[Stored records]
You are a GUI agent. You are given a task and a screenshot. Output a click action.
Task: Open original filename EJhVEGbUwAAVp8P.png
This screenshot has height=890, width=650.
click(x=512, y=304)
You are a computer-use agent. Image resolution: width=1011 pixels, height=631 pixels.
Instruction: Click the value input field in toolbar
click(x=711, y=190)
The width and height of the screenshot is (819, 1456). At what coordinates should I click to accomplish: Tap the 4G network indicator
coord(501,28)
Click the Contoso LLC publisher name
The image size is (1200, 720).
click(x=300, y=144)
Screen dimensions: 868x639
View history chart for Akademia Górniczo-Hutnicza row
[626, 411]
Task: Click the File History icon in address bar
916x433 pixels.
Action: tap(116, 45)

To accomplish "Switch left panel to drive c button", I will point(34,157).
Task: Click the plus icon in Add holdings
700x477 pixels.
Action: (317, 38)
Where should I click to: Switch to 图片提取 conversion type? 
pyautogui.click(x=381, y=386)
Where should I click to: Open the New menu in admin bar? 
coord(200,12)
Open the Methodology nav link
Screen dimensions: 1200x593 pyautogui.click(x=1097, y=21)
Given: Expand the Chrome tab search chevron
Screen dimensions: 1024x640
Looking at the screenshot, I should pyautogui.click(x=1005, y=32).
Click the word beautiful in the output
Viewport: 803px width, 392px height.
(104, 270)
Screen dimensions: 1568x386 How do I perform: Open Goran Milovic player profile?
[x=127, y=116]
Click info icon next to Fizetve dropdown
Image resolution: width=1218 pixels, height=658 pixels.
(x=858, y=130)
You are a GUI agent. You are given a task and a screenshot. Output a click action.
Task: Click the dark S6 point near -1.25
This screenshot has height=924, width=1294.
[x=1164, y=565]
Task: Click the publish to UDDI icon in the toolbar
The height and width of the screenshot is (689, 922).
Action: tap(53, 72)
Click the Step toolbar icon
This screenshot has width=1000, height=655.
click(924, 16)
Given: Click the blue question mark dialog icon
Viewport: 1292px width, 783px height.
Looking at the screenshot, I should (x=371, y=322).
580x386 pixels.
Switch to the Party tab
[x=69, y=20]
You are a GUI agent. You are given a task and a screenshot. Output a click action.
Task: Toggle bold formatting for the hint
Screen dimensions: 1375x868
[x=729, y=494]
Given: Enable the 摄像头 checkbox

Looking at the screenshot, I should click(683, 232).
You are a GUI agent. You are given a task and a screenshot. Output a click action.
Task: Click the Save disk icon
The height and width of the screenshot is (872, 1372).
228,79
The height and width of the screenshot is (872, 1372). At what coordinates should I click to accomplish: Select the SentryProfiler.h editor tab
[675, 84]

# [WHAT TO DO]
Copy each line above where the string "point" occurs.

# [ANSWER SPACE]
To accomplish "Switch left panel to drive c button", I will point(34,157).
Task: Click the dark S6 point near -1.25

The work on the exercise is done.